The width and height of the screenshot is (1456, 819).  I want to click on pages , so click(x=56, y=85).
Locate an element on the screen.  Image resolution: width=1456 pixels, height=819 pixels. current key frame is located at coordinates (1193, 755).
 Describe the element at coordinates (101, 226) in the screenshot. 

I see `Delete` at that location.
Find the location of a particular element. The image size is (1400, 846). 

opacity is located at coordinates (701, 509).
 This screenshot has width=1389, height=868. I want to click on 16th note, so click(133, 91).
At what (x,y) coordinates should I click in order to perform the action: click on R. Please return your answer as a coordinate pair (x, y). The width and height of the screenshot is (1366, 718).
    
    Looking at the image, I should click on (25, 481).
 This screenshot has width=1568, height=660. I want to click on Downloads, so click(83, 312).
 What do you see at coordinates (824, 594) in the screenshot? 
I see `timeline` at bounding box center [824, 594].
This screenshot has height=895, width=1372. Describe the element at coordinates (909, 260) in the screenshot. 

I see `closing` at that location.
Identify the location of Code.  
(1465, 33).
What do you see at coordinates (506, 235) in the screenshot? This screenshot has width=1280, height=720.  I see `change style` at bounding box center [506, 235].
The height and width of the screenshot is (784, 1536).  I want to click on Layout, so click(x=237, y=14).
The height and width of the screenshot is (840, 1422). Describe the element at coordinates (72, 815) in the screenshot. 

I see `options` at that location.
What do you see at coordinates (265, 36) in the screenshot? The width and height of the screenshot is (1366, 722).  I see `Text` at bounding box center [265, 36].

○ ○ ○ ○

● **Given task**:
Turn the rows above into a Markdown table with two columns, Number and Line. Give each nonblank line its own numbered entry and leave out blank lines.

● **Exercise result**:
| Number | Line |
|---|---|
| 1 | The width and height of the screenshot is (1456, 819).  I want to click on pages , so click(x=56, y=85). |
| 2 | Locate an element on the screen.  Image resolution: width=1456 pixels, height=819 pixels. current key frame is located at coordinates (1193, 755). |
| 3 |  Describe the element at coordinates (101, 226) in the screenshot.  |
| 4 | I see `Delete` at that location. |
| 5 | Find the location of a particular element. The image size is (1400, 846).  |
| 6 | opacity is located at coordinates (701, 509). |
| 7 |  This screenshot has width=1389, height=868. I want to click on 16th note, so click(133, 91). |
| 8 | At what (x,y) coordinates should I click in order to perform the action: click on R. Please return your answer as a coordinate pair (x, y). The width and height of the screenshot is (1366, 718). |
| 9 |     Looking at the image, I should click on (25, 481). |
| 10 |  This screenshot has width=1568, height=660. I want to click on Downloads, so click(83, 312). |
| 11 |  What do you see at coordinates (824, 594) in the screenshot?  |
| 12 | I see `timeline` at bounding box center [824, 594]. |
| 13 | This screenshot has height=895, width=1372. Describe the element at coordinates (909, 260) in the screenshot.  |
| 14 | I see `closing` at that location. |
| 15 | Identify the location of Code.   |
| 16 | (1465, 33). |
| 17 | What do you see at coordinates (506, 235) in the screenshot? This screenshot has width=1280, height=720.  I see `change style` at bounding box center [506, 235]. |
| 18 | The height and width of the screenshot is (784, 1536).  I want to click on Layout, so click(x=237, y=14). |
| 19 | The height and width of the screenshot is (840, 1422). Describe the element at coordinates (72, 815) in the screenshot.  |
| 20 | I see `options` at that location. |
| 21 | What do you see at coordinates (265, 36) in the screenshot? The width and height of the screenshot is (1366, 722).  I see `Text` at bounding box center [265, 36]. |